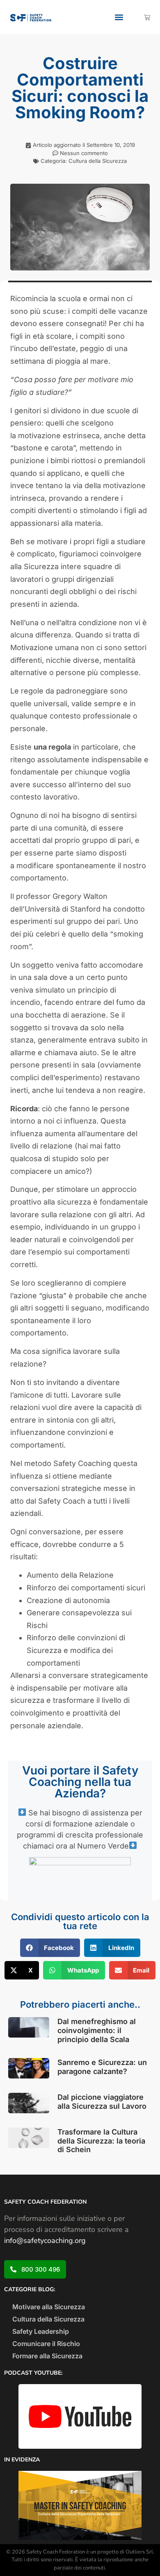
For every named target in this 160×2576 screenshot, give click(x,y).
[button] (119, 17)
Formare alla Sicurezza (47, 2356)
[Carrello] (147, 17)
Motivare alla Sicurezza (48, 2307)
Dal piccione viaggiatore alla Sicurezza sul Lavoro (101, 2101)
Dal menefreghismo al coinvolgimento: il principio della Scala (96, 2030)
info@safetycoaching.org (45, 2240)
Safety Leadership (40, 2331)
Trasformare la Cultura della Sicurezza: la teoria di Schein (101, 2141)
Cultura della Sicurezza (98, 161)
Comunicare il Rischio (46, 2344)
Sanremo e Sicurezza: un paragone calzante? (102, 2067)
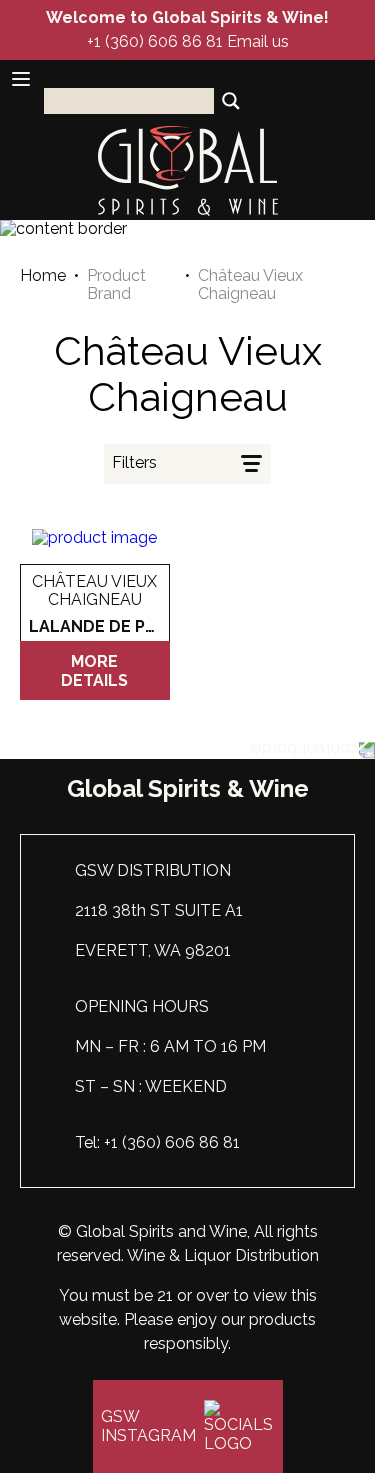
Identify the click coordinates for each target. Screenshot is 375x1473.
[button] (188, 464)
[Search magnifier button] (231, 101)
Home (43, 276)
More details (94, 670)
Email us (258, 41)
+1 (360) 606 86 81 (155, 41)
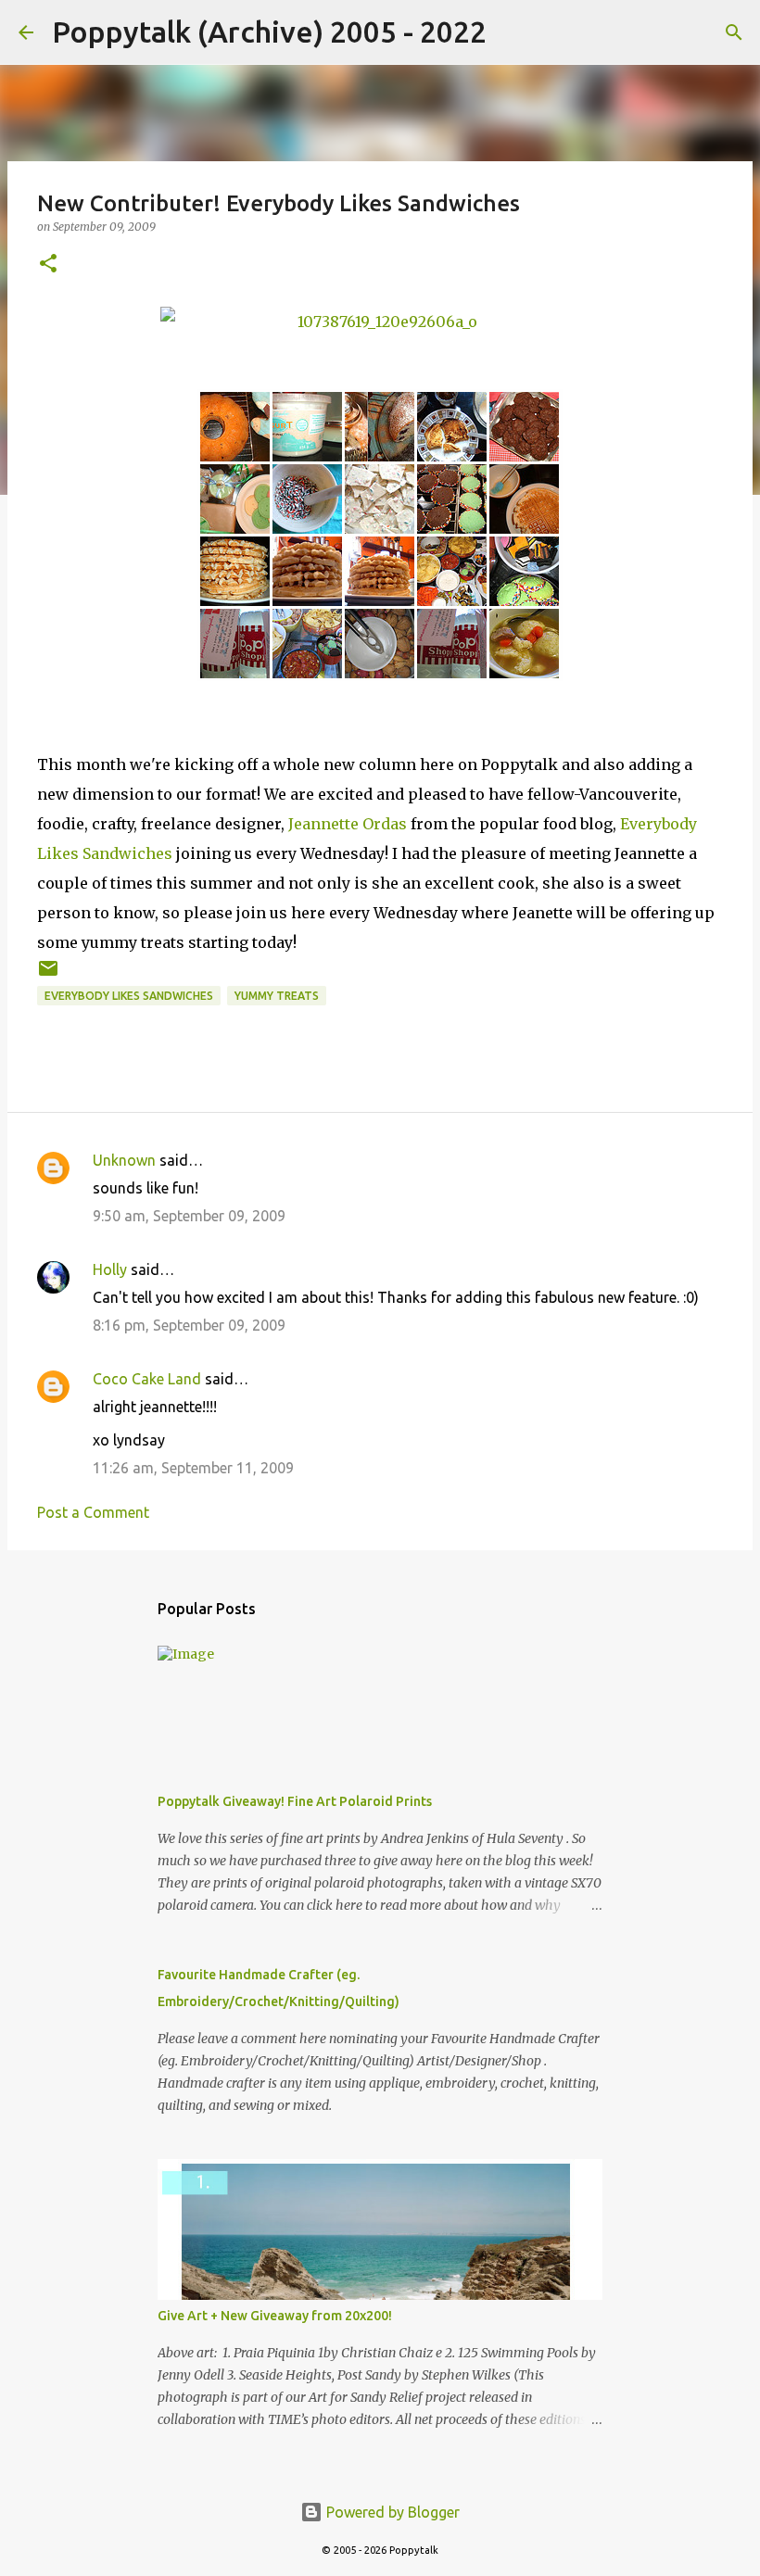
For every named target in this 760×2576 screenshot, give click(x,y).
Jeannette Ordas (347, 823)
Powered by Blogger (391, 2512)
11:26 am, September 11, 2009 (193, 1467)
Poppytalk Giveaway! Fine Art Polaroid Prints (295, 1801)
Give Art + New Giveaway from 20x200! (275, 2315)
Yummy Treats (276, 996)
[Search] (512, 32)
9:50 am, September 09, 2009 (189, 1215)
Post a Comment (93, 1512)
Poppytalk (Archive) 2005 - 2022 (269, 31)
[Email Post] (48, 975)
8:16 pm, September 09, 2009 (189, 1325)
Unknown (124, 1160)
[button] (48, 264)
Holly (110, 1269)
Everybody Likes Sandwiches (128, 996)
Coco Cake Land (147, 1378)
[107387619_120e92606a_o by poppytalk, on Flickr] (380, 328)
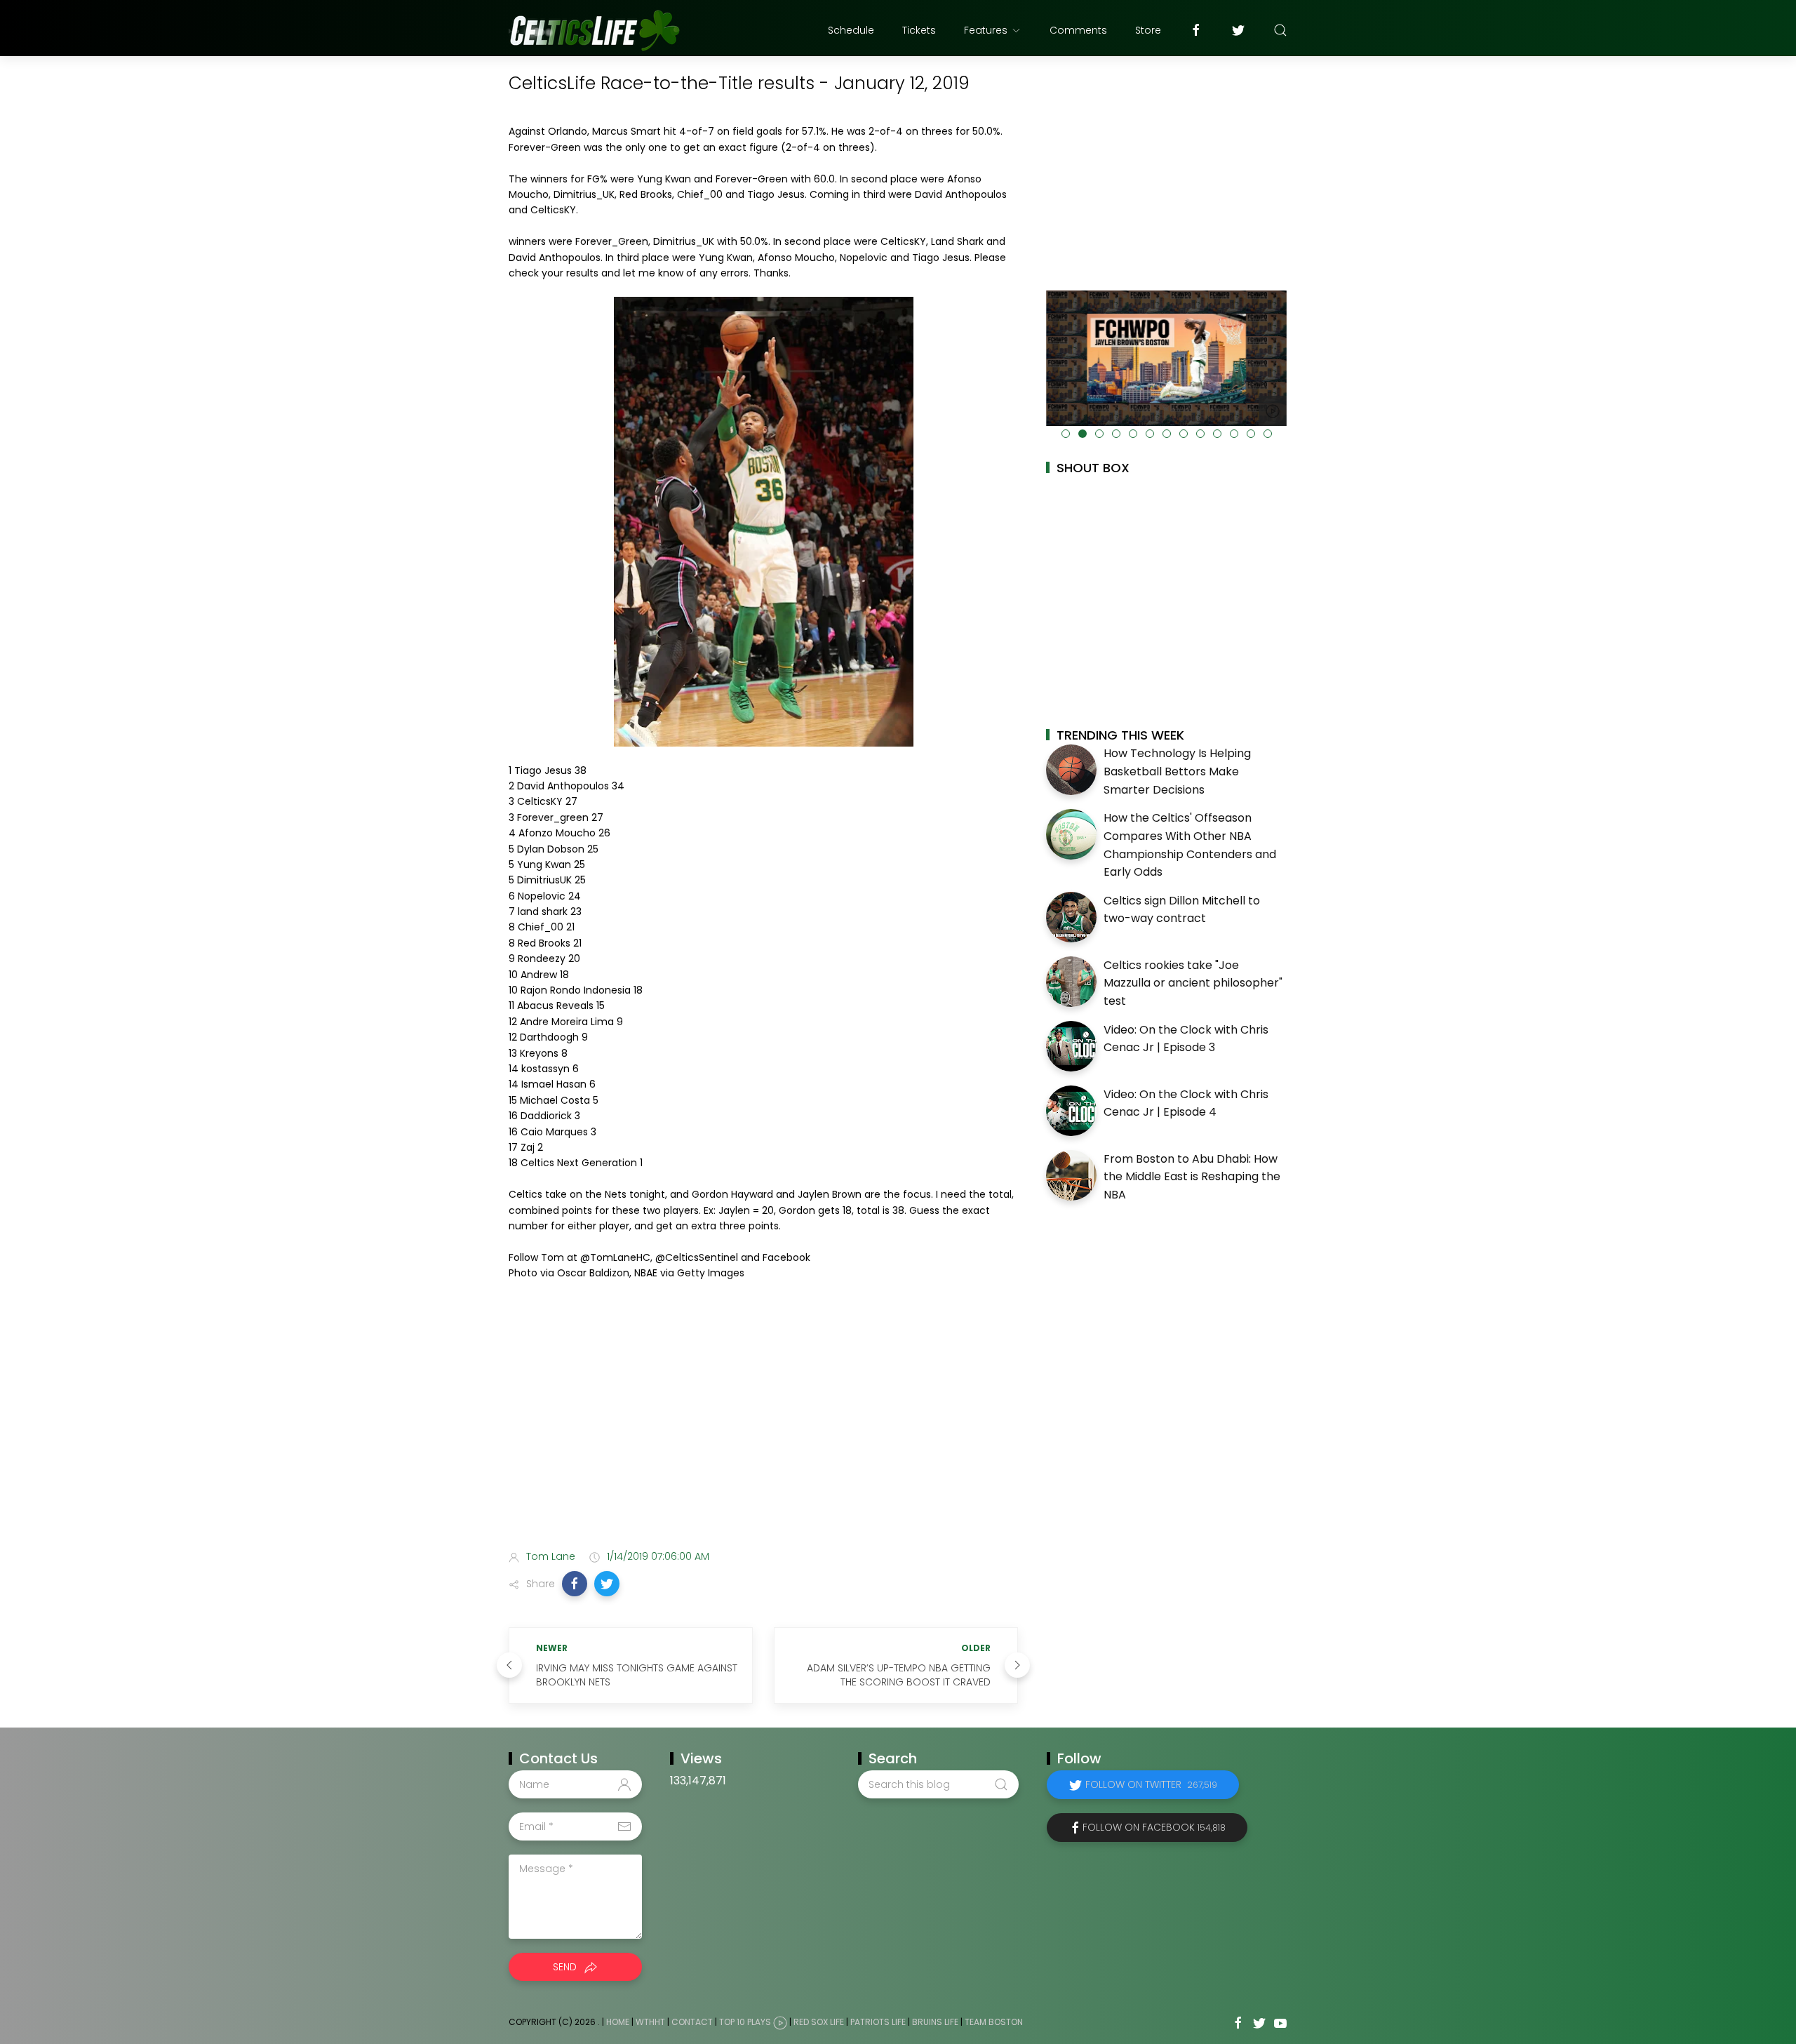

+ + + + + + +

*Description of the task:* Retype the records above line for line and exactly, omitting their pictures.

*Answer section:*
For every named target in this 160×2576 screenshot, give click(x,y).
[button] (119, 17)
Formare alla Sicurezza (47, 2356)
[Carrello] (147, 17)
Motivare alla Sicurezza (48, 2307)
Dal piccione viaggiatore alla Sicurezza sul Lavoro (101, 2101)
Dal menefreghismo al coinvolgimento: il principio della Scala (96, 2030)
info@safetycoaching.org (45, 2240)
Safety Leadership (40, 2331)
Trasformare la Cultura della Sicurezza: la teoria di Schein (101, 2141)
Cultura della Sicurezza (98, 161)
Comunicare il Rischio (46, 2344)
Sanremo e Sicurezza: un paragone calzante? (102, 2067)
Identify the click coordinates for each target. Screenshot is 375x1473.
[button] (188, 464)
[Search magnifier button] (231, 101)
Home (43, 276)
More details (94, 670)
Email us (258, 41)
+1 (360) 606 86 81 (155, 41)
For every named target in this 760×2576 screenshot, give click(x,y).
Jeannette Ordas (347, 823)
Powered by Blogger (391, 2512)
11:26 am, September 11, 2009 (193, 1467)
Poppytalk Giveaway! Fine Art Polaroid Prints (295, 1801)
Give Art + New Giveaway from 20x200! (275, 2315)
Yummy Treats (276, 996)
[Search] (512, 32)
9:50 am, September 09, 2009 (189, 1215)
Post a Comment (93, 1512)
Poppytalk (Archive) 2005 - 2022 (269, 31)
[Email Post] (48, 975)
8:16 pm, September 09, 2009 (189, 1325)
Unknown (124, 1160)
[button] (48, 264)
Holly (110, 1269)
Everybody Likes Sandwiches (128, 996)
Coco Cake Land (147, 1378)
[107387619_120e92606a_o by poppytalk, on Flickr] (380, 328)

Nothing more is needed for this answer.